It's so rare for a company to actually do the research to see if their greenwashing campaign is actually doing anything for the environment. This is great to see
You really have to put some wear on a piece of plastic to get microplastic particles. Washing polyester clothes and driving cars on "rubber" tires for example.
Or sun exposure - many large chunky plastic items become brittle and fragment after years in the sun.
Then there's shadecloth - literally tens of hundreds of thousands of kilometres of shadecloth woven from plastic fibres that all eventually goes rotten and is replaced.
Tearing old shadecloth down sends tonnes of microplastic into the environment after what frayed and blew away while it was up.
Oh yeah, I left a tarp over a project one summer and was shocked at how much of it flaked off into the yard. At least it was down-slope from the well pump.
Incidentally Lego has a claim to being one of the largest tire manufactures. Apparently they are making more tires than anybody else but of course the tires are tiny.
I was just chatting with friends about my misgivings of gifting Lego sets to my kid. He absolutely loves building them and I enjoy serving as building assistant to him.
But Lego makes thousands of pounds of new plastic toys every year. I’m not sure I want to support that.
We’re looking at buying used bricks in bulk, and you can find instructions online. But then you’re bidding against everyone else.
I really can't see beyond blind value signaling why anyone would want to single out Lego. "It's a really familiar brand and uses plastics - let's take them down a notch". Far too easy and also misplaced.
If all companies made their products as lasting as Lego we would have lot less problems.
Lego should be held as an aspirational role model, not a pariah.
"That's why you should always try to reuse instead of buying new."
I totally agree. I disagreed with targeting specific companies especially when their product is very long lasting with robust resale market (meaning the chances of the product just ending up in a landfill are small).
Lego uses high quality plastic that last generations. I’ve handed down boxes to my kids and it will probably be handed down to theirs. Recycled plastic is lower quality.
> I really can't see beyond blind value signaling why anyone would want to single out Lego
Who is singling out Lego? Every company needs to drastically reduce their consumption of non-renewable resources, their generation of CO2, and their environmental impact. Lego makes 60 billion bricks a year, it's a scale big enough to not get a free pass.
The amount of plastic in LEGO is a drop in the bucket compared to: Plastic packaging for food and goods, bottled drinks, car parts (panels etc; remember that a car is completely trash after ~20 years), plastic in shared goods such as school chairs and airplane cabins. So, it's simply not worth worrying about.
Without knowing anything about them, the amount of plastic they saved could easily be many orders of magnitude greater than a few hundred cookie wrappers. You're placing more importance on the cookies just because they're more visible.
This is a strawman. If we want to stop using fossils, it doesn't matter which use-cases we stop first. The main general problem in veening off fossils I see is that economies will crash and there will be wars if we regulate away use of fossils. So that's not going to happen any time soon.
However, LEGO is a completely optional/luxury aspect that won't affect economies at large, so perhaps it's better to start there. There are probably many of these "drops in the bucket" that together form something impactful.
Being an expert in LEGO waste reduction makes nothing for being an expert in plastic packaging reduction. The multiplier is tiny for LEGO and huge for coming up with ways to replace drinking bottles, shampoo bottles, and everything that is single use.
┄┄┄┄┄┄┄┄┄┄┄┄┄┄┄┄┄┄┄┄
> _TASKS_
A – In the discussion about Lego and plastic, how many bricks does Lego make a year?
B – What things does the discussion about Lego and plastic compare the amount of plastic in LEGO to? List them all.
C – Pick up the discussion about Lego and plastic after its last sentence and continue it.
The records have no connection to the discussion about Lego and plastic.
┄┄┄┄┄┄┄┄┄┄┄┄┄┄┄┄┄┄┄┄
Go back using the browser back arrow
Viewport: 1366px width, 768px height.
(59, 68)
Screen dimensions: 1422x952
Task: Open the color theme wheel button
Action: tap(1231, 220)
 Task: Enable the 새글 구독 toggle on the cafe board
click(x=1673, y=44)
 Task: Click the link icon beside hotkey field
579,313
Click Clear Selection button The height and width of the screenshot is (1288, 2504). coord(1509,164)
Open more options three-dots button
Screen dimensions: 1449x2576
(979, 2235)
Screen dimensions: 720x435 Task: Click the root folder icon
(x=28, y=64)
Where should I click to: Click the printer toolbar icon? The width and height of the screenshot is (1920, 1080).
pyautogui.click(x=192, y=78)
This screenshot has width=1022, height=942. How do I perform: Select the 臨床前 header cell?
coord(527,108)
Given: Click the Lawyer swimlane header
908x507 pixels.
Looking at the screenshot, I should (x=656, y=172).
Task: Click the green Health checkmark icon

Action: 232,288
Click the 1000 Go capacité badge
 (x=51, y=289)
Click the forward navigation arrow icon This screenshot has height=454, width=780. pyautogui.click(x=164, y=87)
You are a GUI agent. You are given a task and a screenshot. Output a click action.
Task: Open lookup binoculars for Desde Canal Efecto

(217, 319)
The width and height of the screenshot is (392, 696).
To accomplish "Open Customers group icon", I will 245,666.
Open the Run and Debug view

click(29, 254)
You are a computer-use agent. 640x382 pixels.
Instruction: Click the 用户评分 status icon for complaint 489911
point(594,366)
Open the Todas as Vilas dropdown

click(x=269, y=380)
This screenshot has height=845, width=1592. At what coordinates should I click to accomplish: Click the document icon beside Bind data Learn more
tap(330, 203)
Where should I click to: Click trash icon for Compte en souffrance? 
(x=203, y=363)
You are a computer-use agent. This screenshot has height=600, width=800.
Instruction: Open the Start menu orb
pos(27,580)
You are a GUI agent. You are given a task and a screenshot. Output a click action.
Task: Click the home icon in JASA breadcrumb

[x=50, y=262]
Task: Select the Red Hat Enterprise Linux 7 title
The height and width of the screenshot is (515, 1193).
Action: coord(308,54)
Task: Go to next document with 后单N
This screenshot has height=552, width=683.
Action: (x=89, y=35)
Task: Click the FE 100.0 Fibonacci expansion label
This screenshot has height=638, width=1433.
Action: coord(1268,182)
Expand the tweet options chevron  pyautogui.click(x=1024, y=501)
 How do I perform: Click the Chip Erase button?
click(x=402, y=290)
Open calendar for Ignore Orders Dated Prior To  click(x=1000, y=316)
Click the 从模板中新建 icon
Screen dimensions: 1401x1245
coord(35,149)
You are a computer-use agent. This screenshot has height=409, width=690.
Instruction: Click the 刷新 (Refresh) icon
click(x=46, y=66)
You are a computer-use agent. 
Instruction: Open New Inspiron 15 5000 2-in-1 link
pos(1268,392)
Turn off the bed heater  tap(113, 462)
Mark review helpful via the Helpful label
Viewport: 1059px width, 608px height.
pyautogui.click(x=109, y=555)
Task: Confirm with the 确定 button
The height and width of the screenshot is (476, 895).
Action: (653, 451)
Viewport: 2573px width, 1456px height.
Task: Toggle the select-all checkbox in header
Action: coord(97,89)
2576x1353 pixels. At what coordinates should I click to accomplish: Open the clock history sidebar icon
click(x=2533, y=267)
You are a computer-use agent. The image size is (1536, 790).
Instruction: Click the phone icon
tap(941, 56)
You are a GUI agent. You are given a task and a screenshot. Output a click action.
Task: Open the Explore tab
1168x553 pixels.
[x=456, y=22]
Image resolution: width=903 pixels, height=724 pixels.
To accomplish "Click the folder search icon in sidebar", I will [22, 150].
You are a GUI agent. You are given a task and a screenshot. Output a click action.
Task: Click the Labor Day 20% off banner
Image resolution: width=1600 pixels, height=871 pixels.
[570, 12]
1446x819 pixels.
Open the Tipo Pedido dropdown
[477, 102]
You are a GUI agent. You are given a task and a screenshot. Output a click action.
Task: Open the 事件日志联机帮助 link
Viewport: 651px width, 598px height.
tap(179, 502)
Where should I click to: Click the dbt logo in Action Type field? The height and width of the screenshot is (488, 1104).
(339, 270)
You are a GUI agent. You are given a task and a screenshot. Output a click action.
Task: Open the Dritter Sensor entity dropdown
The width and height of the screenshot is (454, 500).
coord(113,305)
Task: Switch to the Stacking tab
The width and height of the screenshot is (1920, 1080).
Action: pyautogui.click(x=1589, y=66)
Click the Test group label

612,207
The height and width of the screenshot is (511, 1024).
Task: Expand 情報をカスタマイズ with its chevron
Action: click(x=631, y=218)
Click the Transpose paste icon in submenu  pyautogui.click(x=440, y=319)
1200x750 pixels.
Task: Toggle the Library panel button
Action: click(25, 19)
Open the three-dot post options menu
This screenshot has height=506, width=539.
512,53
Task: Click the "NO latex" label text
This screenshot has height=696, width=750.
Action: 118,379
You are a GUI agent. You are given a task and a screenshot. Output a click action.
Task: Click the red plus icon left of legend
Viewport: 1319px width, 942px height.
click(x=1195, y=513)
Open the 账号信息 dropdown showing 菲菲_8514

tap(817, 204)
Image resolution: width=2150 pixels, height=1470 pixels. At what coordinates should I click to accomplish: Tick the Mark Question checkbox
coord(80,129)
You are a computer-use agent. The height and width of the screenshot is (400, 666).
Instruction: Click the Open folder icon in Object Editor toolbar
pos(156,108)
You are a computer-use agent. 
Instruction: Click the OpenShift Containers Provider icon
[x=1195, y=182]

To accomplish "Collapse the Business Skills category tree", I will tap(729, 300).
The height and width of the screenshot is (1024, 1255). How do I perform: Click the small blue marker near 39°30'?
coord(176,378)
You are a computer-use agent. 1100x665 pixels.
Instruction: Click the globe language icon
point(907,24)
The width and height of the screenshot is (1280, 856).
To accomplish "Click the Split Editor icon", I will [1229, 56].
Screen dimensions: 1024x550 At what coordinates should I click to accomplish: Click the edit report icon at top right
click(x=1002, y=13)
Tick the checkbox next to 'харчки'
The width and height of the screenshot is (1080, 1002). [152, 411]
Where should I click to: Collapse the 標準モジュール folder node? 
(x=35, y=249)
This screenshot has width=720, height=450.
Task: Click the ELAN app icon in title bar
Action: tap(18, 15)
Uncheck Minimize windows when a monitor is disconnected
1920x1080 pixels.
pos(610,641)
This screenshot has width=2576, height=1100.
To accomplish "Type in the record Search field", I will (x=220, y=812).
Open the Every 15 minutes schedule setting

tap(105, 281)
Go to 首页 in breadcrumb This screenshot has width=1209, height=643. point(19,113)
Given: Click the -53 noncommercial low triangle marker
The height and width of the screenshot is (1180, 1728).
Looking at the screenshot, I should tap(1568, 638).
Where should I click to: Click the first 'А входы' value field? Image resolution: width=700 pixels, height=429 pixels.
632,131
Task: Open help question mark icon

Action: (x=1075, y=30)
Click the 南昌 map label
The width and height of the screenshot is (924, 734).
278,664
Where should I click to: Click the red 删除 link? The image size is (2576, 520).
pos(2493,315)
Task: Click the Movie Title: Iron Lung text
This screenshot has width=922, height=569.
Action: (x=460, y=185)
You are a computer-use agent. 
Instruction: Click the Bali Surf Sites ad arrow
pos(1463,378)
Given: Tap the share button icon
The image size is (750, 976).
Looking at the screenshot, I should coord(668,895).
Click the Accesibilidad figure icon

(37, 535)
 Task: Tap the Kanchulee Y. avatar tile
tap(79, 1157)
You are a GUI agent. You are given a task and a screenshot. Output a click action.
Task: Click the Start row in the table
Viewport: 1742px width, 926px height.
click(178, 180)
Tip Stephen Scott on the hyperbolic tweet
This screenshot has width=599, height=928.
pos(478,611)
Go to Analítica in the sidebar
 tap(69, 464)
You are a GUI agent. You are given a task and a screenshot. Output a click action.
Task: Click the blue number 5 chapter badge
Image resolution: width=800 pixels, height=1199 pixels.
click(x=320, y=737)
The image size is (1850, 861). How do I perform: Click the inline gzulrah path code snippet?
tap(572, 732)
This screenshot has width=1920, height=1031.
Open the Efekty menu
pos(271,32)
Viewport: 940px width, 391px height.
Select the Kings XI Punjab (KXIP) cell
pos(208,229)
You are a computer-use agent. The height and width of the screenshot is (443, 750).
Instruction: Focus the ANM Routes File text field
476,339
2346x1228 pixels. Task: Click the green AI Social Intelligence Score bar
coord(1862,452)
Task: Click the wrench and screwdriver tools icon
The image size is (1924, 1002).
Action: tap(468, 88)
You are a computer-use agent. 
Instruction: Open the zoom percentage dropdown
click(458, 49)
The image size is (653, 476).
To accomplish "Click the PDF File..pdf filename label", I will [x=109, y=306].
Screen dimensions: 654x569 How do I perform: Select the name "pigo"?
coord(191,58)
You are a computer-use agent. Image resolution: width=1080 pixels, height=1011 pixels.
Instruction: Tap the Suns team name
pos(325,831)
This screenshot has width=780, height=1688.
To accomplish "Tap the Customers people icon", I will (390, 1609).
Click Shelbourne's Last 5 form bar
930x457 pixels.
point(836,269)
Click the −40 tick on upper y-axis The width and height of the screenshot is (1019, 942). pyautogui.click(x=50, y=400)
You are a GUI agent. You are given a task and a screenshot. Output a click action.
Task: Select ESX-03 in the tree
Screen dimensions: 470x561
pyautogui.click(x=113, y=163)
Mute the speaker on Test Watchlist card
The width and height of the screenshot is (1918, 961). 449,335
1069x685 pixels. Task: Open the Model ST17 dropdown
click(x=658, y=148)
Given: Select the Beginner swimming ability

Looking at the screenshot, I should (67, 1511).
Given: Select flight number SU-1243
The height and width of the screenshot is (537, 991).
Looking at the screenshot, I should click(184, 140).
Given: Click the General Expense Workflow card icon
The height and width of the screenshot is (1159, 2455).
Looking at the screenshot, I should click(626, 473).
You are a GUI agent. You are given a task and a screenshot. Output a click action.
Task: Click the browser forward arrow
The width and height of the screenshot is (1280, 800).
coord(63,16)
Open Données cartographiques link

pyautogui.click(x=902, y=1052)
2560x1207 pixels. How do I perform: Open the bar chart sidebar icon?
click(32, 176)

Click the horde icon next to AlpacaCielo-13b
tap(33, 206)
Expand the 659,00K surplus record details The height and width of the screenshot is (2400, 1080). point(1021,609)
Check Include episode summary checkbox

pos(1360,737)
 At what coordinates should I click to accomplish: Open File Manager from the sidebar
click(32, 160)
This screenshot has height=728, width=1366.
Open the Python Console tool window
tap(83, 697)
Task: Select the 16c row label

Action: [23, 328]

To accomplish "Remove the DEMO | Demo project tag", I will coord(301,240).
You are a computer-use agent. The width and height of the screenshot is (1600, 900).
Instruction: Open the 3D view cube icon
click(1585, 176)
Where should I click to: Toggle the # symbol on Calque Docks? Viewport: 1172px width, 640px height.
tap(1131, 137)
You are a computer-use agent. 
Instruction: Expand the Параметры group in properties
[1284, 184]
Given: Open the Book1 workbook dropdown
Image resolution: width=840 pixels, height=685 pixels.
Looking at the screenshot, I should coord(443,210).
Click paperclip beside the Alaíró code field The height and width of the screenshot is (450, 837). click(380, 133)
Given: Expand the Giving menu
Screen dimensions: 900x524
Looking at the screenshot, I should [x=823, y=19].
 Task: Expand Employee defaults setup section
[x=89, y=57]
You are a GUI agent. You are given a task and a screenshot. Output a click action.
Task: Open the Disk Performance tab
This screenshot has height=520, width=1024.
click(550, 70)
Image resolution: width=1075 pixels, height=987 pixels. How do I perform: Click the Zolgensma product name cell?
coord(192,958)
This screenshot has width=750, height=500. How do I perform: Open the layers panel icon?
┄┄┄┄┄┄┄┄┄┄┄┄┄┄┄┄┄┄┄┄
> _ANSWERS FOR THIS EXERCISE_
A – Lego makes 60 billion bricks a year.

B –
- Plastic packaging for food and goods
- Bottled drinks
- Car parts (panels etc.)
- Plastic in shared goods such as school chairs and airplane cabins

C –
The solution is not to remove all the luxuries (LEGO), the solution is enabling our basic necessities to work without plastics.
(Reducing LEGO is a "vitamin" and reducing single use packagin is "aspirin" in SAAS parlance, if that makes sense. It's good that LEGO takes responsibility for their own stuff, I'm not shitting on them.)
If you're willing to go through the trade offs in not using large scale first hand plastic, surely buying second hand isn't that much of an inconvenience
This is an interesting thing to publicly post (though it might be true) given their business involves pumping out millions of tonnes of fresh plastic that will probably end up in the environment over time. If I was in their PR department I would try to not draw any attention to myself in this space.
”that will probably end up in the environment over time.”
A few brick here and there, for sure. I have 40 year old Lego blocks in my house. Unless the quality has degraded severely that plastic will be used for decades.
The problem with plastic is cheap packaging that is designed to be thrown away by the consumer at the first instance.
Well anecdotally my mom threw out all of my Lego once I left home. It’s not something I miss because I didn’t really use them much. Using Lego to build things always felt like cheating, like you’re building a preassembled kit (which you are). I always preferred to make things out of “raw materials” like wood, metal, cardboard etc.
This is news to me too. Now that my kids are older, last year I decided to clear some space in what had been their playroom by finding a new home for the small mountain of Lego that we had accumulated. I rang around local schools and charities but no one was in the slightest bit interested. In the end I had to sadly take the lot to landfill.
Oh, super interesting from point of view of market segmentation. Where do you live? Urban or rural?
It does seem the prices of unorganized mounds of blocks is quite cheap nowadays (10-20 EUR/kg seems to be the going rate via quick ebay survey). Maybe those decades of non-obsolescense are saturating the market.
This. My kids are now the third generation enjoying the same Lego bricks.
The oldest were bought by my great grandparents for my father, so these toys already involve five generations and probably will still be used for at least another couple of generations.
As far as sustainability goes, Legos are incredible.
Look, I do realize that "recycling plastic" for years was just "ship to China / Mexico", so it was all a giant scam that the government helped the plastic industry perpetuate: https://magarshak.com/blog/?p=362
As CBS News reports, Lego said that it “decided not to progress” with the bricks after it “found the material didn’t reduce carbon emissions,
I find this whole obsession with CO2 and "carbon emissions" to be destructive because it takes away the focus from the more pressing concerns like pollution, desertification of farmland, overfishing, collapse of natural ecosystems from rainforests to kelp forests to coral reefs, plummeting populations of insects, etc. etc. That is far far more dire than ocean levels rising by a foot, or humans having to move out of arid environments. And in this case, it's almost comical that reducing plastic pollution is measured by how much it can reduce carbon emissions.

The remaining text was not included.